La possible candidature de Paul Biya, 92 ans et au pouvoir depuis 43 ans, à la présidentielle, fait débat dans la jeunesse camerounaise. Alors que certains appellent à un nouveau mandat, d'autres estiment qu'il est temps pour le président de céder la place à une nouvelle génération.
«Un nouveau mandat de Paul Biya? Je n’y crois plus», lâche Ibrahim Baba, 29 ans, en ajustant le moteur d’une moto dans son atelier du quartier Mokolo, à Yaoundé. Ange Ngandjo, 35 ans, banquier consultant, va plus loin: «Ce serait une candidature de trop. Il a donné ce qu’il pouvait. Notre génération, formée et compétente, veut aussi construire ce pays». Pour ce trentenaire, le chef de l’État devrait faire preuve «d’élégance républicaine» et céder la place.

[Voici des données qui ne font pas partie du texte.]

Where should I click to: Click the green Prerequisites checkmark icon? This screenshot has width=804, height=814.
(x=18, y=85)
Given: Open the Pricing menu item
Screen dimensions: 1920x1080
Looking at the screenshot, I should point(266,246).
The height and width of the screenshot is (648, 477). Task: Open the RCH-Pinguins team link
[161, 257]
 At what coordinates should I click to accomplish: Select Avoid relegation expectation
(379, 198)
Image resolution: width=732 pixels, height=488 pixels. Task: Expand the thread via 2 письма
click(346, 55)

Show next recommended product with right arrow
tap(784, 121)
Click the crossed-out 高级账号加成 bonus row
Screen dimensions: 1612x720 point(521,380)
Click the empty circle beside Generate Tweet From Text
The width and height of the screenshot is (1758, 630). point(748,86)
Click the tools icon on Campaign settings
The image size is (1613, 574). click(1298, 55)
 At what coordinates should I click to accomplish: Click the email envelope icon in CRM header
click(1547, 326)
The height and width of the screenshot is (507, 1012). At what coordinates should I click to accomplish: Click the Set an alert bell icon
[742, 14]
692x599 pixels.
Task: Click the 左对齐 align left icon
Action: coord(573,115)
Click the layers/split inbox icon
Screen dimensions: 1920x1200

Les Réactions de la Jeunesse Camerounaise
À l'Université de Yaoundé II
À l’université de Yaoundé II, Célestine Mbida, étudiante en droit de 24 ans, s’apprête à voter pour la première fois. Sans être ouvertement critique vis-à-vis du président sortant, elle estime que «ce scrutin représente beaucoup (...) C’est l’avenir du pays qui se joue. Je veux y participer».
Au Sein du RDPC
Le président nonagénaire, au pouvoir depuis 1982, n’a pas officialisé sa candidature. À un mois de la date légale de dépôt des candidatures, les appels à un nouveau mandat du chef de l’État se multiplient. Mais au Rassemblement Démocratique du Peuple Camerounais (RDPC), M. Biya, président national du parti, ne fait plus l’unanimité.
Certains militants plaident pour la continuité et d’autres, comme Léon Theiller Onana, conseiller municipal RDPC de Monatélé, à 70km de Yaoundé, dénoncent l’absence de congrès depuis 2011, qu’ils jugent incompatible avec une nouvelle investiture. Le 25 mars, il a même saisi la justice à Yaoundé pour contester la «légalité et la légitimité» des instances dirigeantes du RDPC.
Les Partisans du Chef de l'État
Pour faire face aux critiques plus ou moins larvées de la jeune génération, les partisans du chef de l’État s’organisent. Dans l’Extrême-Nord, région où le taux de pauvreté avoisine 69%, un rassemblement baptisé «100'000 jeunes unis derrière Paul Biya en 2025», s’est tenu samedi à Maroua, un bastion longtemps favorable au président.
«Le président a initié plusieurs projets ayant eu un impact direct sur le développement du Grand Nord. Il mérite notre soutien. Continuer dans cette voie est essentiel», défend Mohamadou Atikou Kalda, coordonnateur de la Plateforme des Jeunes de l’Extrême-Nord pour l’Émergence. Selon les initiateurs du rassemblement, l’objectif est de faire bloc autour de Paul Biya pour «une victoire éclatante lors de la présidentielle d’octobre prochain».
Critiques et Mise en Scène
Mais sur place, certains observateurs dénoncent une mise en scène. «Les gens doivent avoir le courage de dire à Biya qu’il a échoué. Ils ont ramassé des enfants pour faire croire qu’il a encore du soutien dans l’Extrême-Nord. C’est faux, c’est de la mascarade», accuse un jeune homme dans une vidéo largement diffusée sur les réseaux sociaux.
Les Attentes de la Jeunesse
Pour Aristide Mono, docteur en sciences politiques de l’Université de Yaoundé II, les attentes de la jeunesse sont grandes. «Que l’on soit jeune, vieux, femme ou homme, les préoccupations sont les mêmes: insécurité persistante dans l’Extrême-Nord, crise (séparatiste) anglophone, chômage élevé, coût de la vie, tribalisme», explique-t-il à l’AFP.
Selon lui, «la jeunesse, comme les autres couches sociales, s’interroge sur l’après-Biya. Car un jour ou l’autre, d’une manière ou d’une autre, Paul Biya ne sera plus au pouvoir. Il faut donc anticiper et organiser l’alternance, pour éviter les crises de succession qui ont souvent débouché sur des guerres civiles».
L'Image du Pays à l'International
Cette incertitude pèse sur l’image du pays à l’international. Dans un rapport de novembre 2024, l’agence de notation américaine Fitch alerte: «L’absence de plan de succession et les divisions internes au sein du parti au pouvoir exacerbent le risque d’une transition désordonnée du pouvoir».
Avec ces enjeux cruciaux en jeu, la jeunesse camerounaise se prépare à jouer un rôle déterminant dans l'avenir politique de leur pays.